Delorean time machine
August 2nd, 2018 by C. M. Harald

I’m not the best person at maintaining routine, especially for writing blogs. Probably the biggest reason for this is that there are so many demands upon my time. Not only do I try to spend my spare time writing, but I also have a job that can easily become all-consuming. This is, of course, forgetting all the demands of everyday life. Unfortunately, I do not have a time machine.  So to help me come up with some ideas for blogs, I recently came across an excellent little book in Waterstones. “642 tiny things to write about” is an excellent little book full of writing ideas and prompts for writing and flash fiction. So for this blog post I’m going to choose one of them and write about it.


Task: “the passenger safety instructions card for a time travel machine”

Welcome to your Acme Time travel machine.

Important operating instructions

Failure to follow the instructions results in no liability for the manufacturer or inventor of this Time Machine. Please read the following instructions carefully and follow them to the letter.

1. Ensure that heads or limbs are entirely in the time machine before operating.

2. Ensure that all important documents, such as sports almanacs, have been left outside of the time machine and do not travel back in time.

3. Do not claim any titles or heraldry that you are not entitled to.

4. Under no circumstances should you interfere with your conception. See Futurama or Red Dwarf for further details.

5. Jean-Claude Van Damme will not come to the rescue if you mess up the timeline.

6. People in the past, or the future, may have trouble understanding your language, habits, mode of dress, or even your intentions. Investigate thoroughly before travelling.

7. Customisation of time machines to look like DeLorean’s or police boxes will void warranty.

8. Do not waste your time trying to assassinate Hitler. All the assassinations failed. Do you really want to put someone more competent in charge?

9. Avoid key historical events. It may get a little crowded with other time travellers.  The people of the time may notice your time machine, or your fellow travellers.

10. All time travel to late-20th century Wales, especially Cardiff, is off-limits.  No, you may not kidnap Captain Harkness.

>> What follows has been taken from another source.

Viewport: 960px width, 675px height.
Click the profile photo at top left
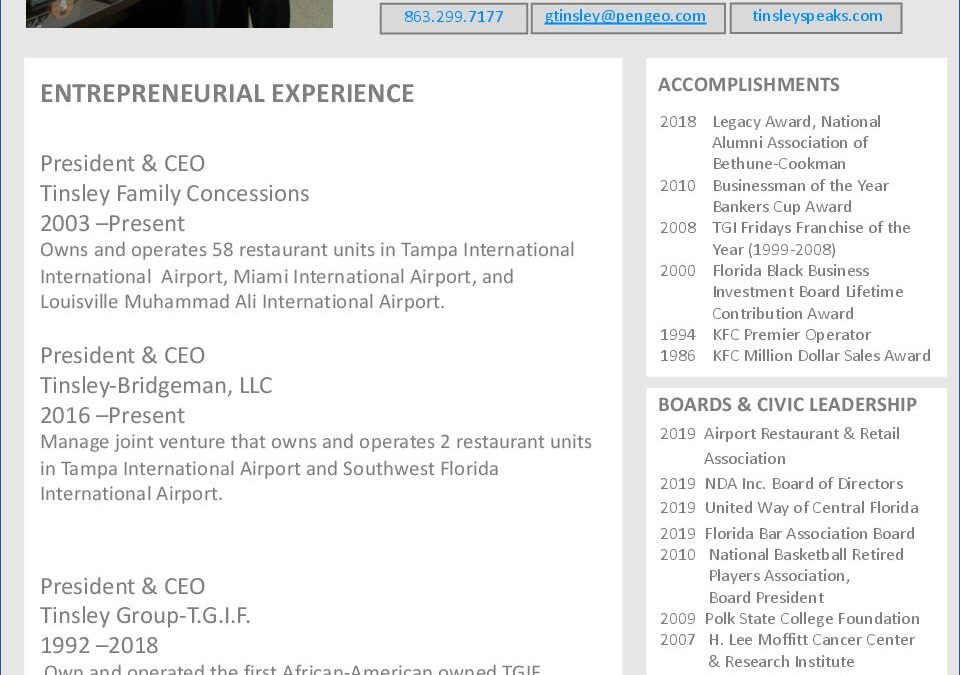point(179,13)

11. The transportation of animals, plants, and food, is prohibited. Dinosaurs are not appropriate pets for your nephew’s children.

13. Do not upset the apes.

14. A paradox cannot be created, because that would be a paradox. Stop trying to change things.

15. Do not step on any butterflies.

16. The Federation will never exist.

17. “A long time ago, in a galaxy far far away.” The clue is in “far far away”.

17. Please do not tell anybody “I’ll be back.” It is mildly irritating, intimidating, and cliched.

19. Joyriding with H.G.Wells or George Orwell, is strictly prohibited.

20. Get a life and stop interfering in the past, or the future. Live in the now.